◆ Assignment
Please repeat exactly the lines from the one containing "Click the Coursework label above the carousel" through the last line of the records below, both included, and leave out any pictures.

◆ Records for processing
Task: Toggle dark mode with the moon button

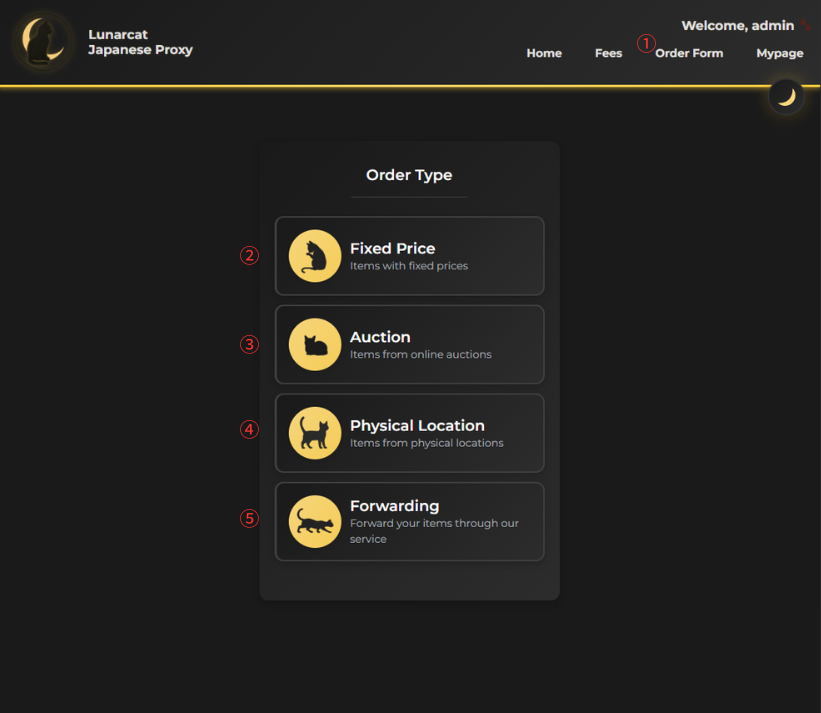Action: tap(785, 97)
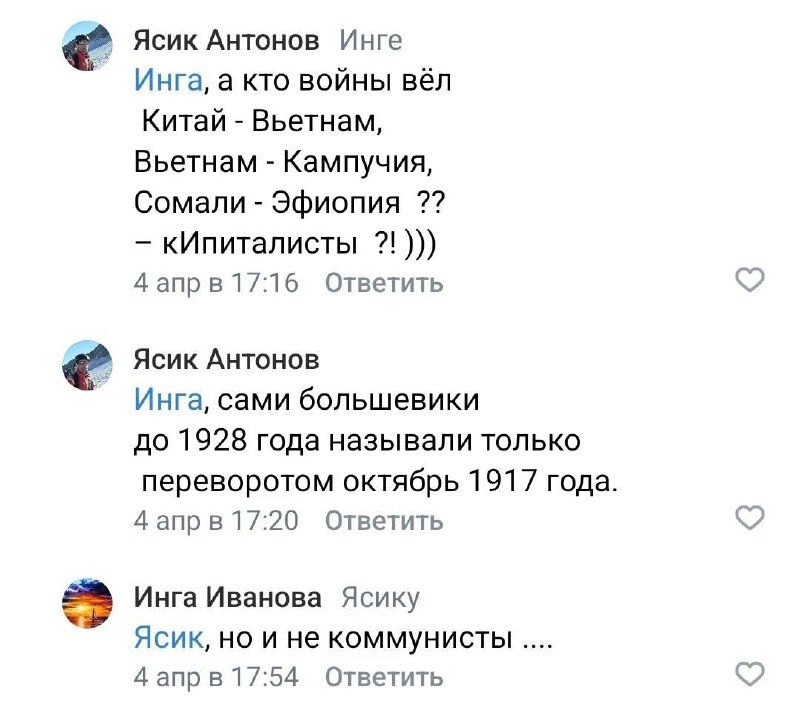The height and width of the screenshot is (707, 800).
Task: Click the 'Инге' reply-target label
Action: (371, 41)
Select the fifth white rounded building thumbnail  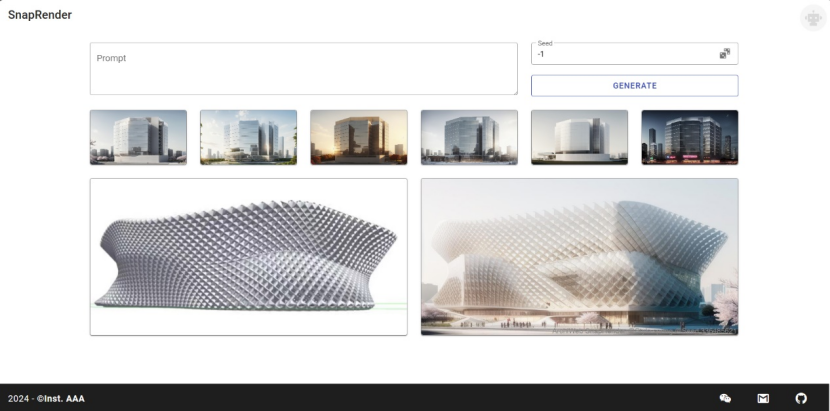(x=579, y=137)
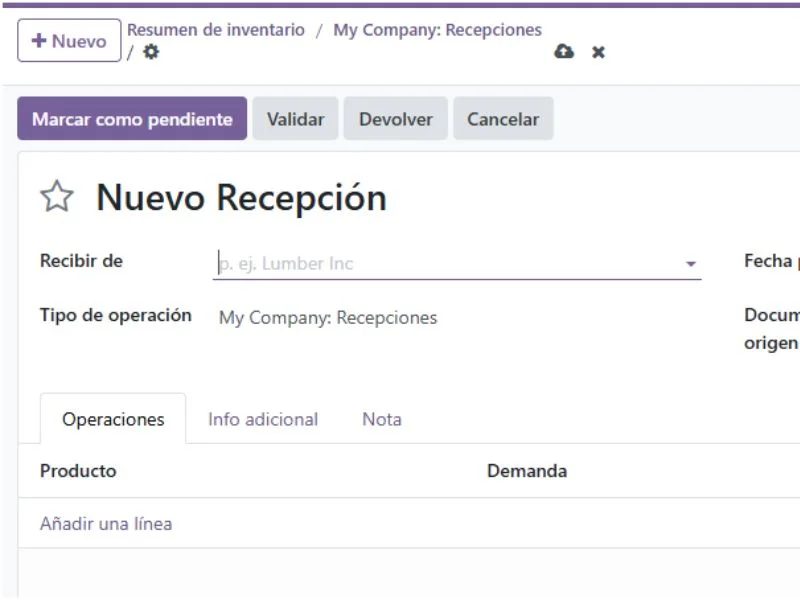The image size is (800, 600).
Task: Open Resumen de inventario breadcrumb link
Action: (x=216, y=30)
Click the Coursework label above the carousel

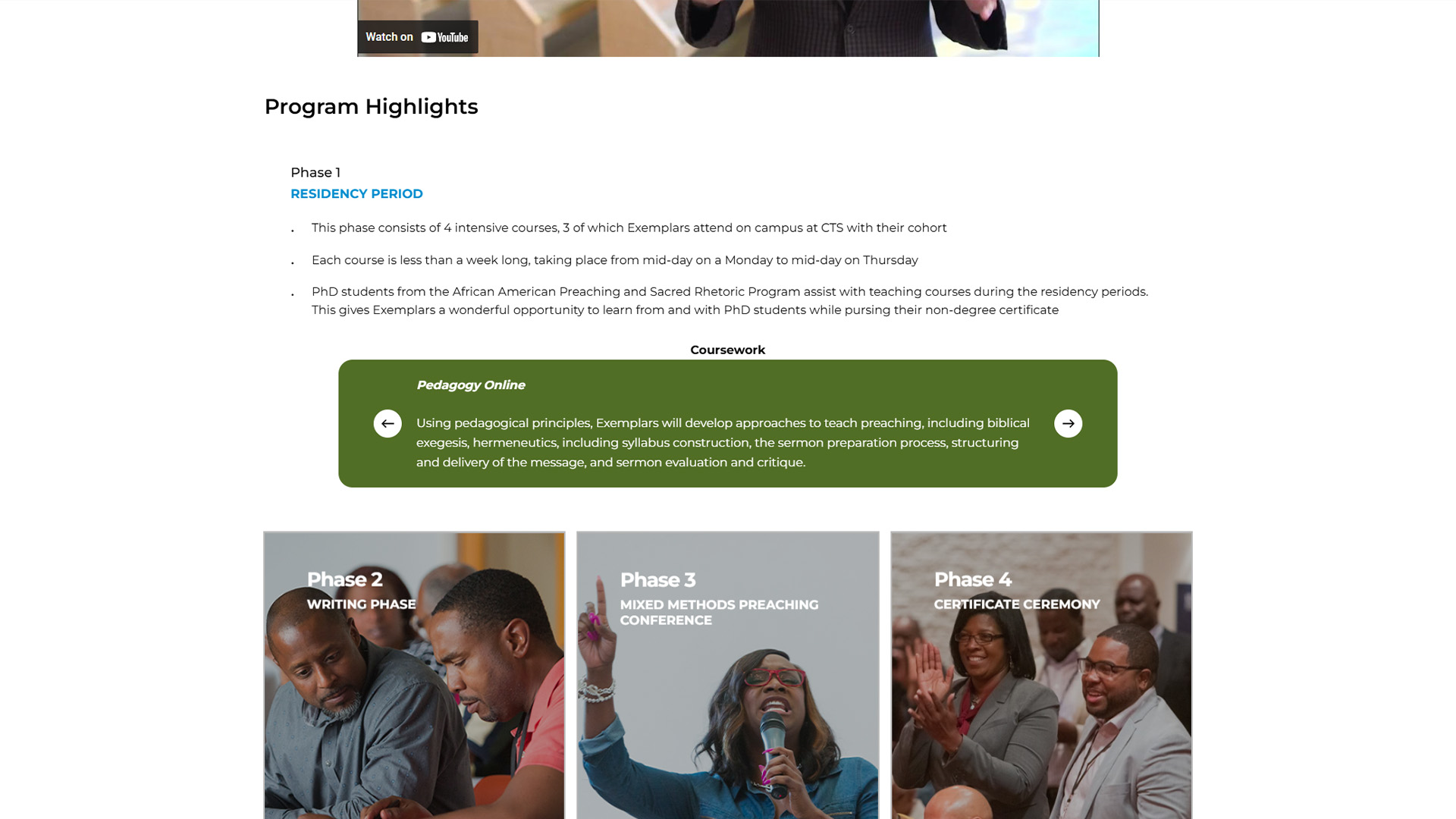coord(727,350)
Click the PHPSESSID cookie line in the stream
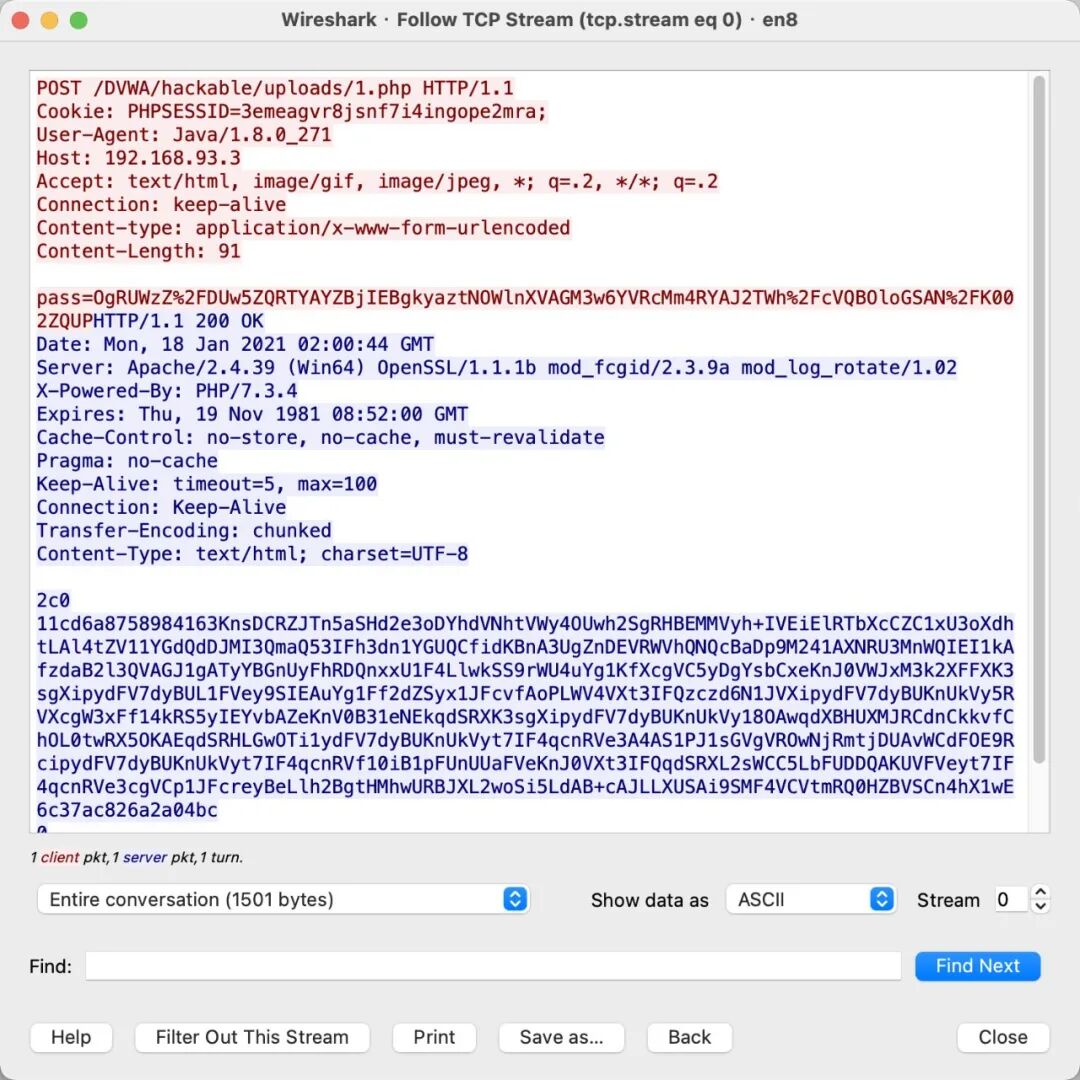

◆ Solution to this task
Click the Coursework label above the carousel

coord(727,350)
Click the PHPSESSID cookie line in the stream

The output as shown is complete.